Apple’s new fingerprint sensor, known as Touch ID, has been received with both skepticism and awe. This is the first time biometrics has been used in a very popular device, but it still raises the question of how secure it will prove to be.
Now, the Cupertino-based tech giant has released a statement that aims to clarify some of the security concerns around Touch ID.
A spokesperson explained that the Touch ID doesn’t store any actual images of user’s fingerprints – so in a nutshell, it can’t be used to tie a name to their fingerprint. Apple also said that it won’t hold a database of people and their fingerprints. Fingerprints are represented by a digital signature which is encrypted and stored in the A7 chip within the device itself, and this cannot be accessed either by apps or Apple itself.
In practice, Apple believes that even if someone were able to gain access to the A7, they wouldn’t be able to reverse engineer the digital signatures to create an image of the fingerprint. This means that there’s no way for hackers to unlock the phone, make iTunes, iBooks, and App Store purchases, or worse, steal someone’s identity.
Also, Apple points out that even if Touch ID is in play, passcodes should still be in place for a backup. The passcode will be the only thing that activates the phone when its rebooted or hasn’t been unlocked for 48 hours. Apple’s representative explained that this feature was designed to block hackers from stalling for time as they try to find a way to circumvent the fingerprint scanner.

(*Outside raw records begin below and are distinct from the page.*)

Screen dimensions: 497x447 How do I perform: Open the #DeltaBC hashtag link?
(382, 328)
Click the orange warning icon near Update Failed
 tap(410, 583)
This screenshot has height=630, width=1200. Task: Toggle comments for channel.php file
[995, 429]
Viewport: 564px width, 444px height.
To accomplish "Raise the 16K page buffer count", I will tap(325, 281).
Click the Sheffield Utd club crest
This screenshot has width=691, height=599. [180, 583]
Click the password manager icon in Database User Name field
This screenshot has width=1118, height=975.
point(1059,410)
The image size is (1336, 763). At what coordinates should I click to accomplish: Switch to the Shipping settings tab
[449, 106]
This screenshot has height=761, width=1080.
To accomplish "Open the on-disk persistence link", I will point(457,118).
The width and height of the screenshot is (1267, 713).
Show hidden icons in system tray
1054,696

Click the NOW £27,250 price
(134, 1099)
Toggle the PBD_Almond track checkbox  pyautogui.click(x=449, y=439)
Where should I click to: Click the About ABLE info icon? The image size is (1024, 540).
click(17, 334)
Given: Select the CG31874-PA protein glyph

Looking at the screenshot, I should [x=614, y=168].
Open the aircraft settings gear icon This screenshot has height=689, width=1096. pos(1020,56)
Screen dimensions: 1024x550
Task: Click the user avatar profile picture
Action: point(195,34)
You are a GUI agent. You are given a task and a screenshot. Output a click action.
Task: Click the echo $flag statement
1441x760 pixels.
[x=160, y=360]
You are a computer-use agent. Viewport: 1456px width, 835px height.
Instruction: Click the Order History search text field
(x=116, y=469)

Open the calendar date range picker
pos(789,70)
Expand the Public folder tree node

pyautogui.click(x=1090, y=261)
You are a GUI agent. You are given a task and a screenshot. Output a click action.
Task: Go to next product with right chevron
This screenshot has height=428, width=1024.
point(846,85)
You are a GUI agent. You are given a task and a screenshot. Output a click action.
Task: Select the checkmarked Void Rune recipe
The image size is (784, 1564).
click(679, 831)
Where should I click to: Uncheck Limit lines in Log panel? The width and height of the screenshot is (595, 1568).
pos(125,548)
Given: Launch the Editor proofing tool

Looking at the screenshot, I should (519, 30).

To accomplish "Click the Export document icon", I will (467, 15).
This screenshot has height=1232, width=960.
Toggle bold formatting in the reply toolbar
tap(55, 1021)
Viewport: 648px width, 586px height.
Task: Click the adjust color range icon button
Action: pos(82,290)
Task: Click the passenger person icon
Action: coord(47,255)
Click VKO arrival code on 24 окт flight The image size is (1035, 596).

Touch ID is not 100 percent accurate however, even though Apple claims that it is a vast improvement on the old fingerprint scanners found on laptops that often required multiple finger swipes before they recognized users. Still, the technology does have some drawbacks – such as having trouble reading moist fingers, be they sweaty or laden with lotion or other types of liquid. The fingerprint reader also has trouble with scarred fingers, so anyone afflicted by this is advised to use another, non-scarred finger.
But even though Apple is doing its best to assure people that Touch ID is secure, there are some who can’t seem to shake off the feeling that this is a trap.
How can people be sure that images of fingerprints aren’t taken, rather than being translated to a digital signature? Did the NSA help Applecreate this security sensor? And if Apple doesn’t store your digital signature anywhere other than the A7 chip, how can it be used to authorize iTunes payments? Won’t Apple need a comparison point to determine if the purchase is being made legally?
Apple hasn’t really clarified much in its new statement regarding the Touch ID’s security, all its done is to raise even more questions. Still, come September 20, no doubt there will be thousands of fanbois lining up to purchase the iPhone 5S, because even if there are lots of security issues, in their eyes Apple can do no wrong.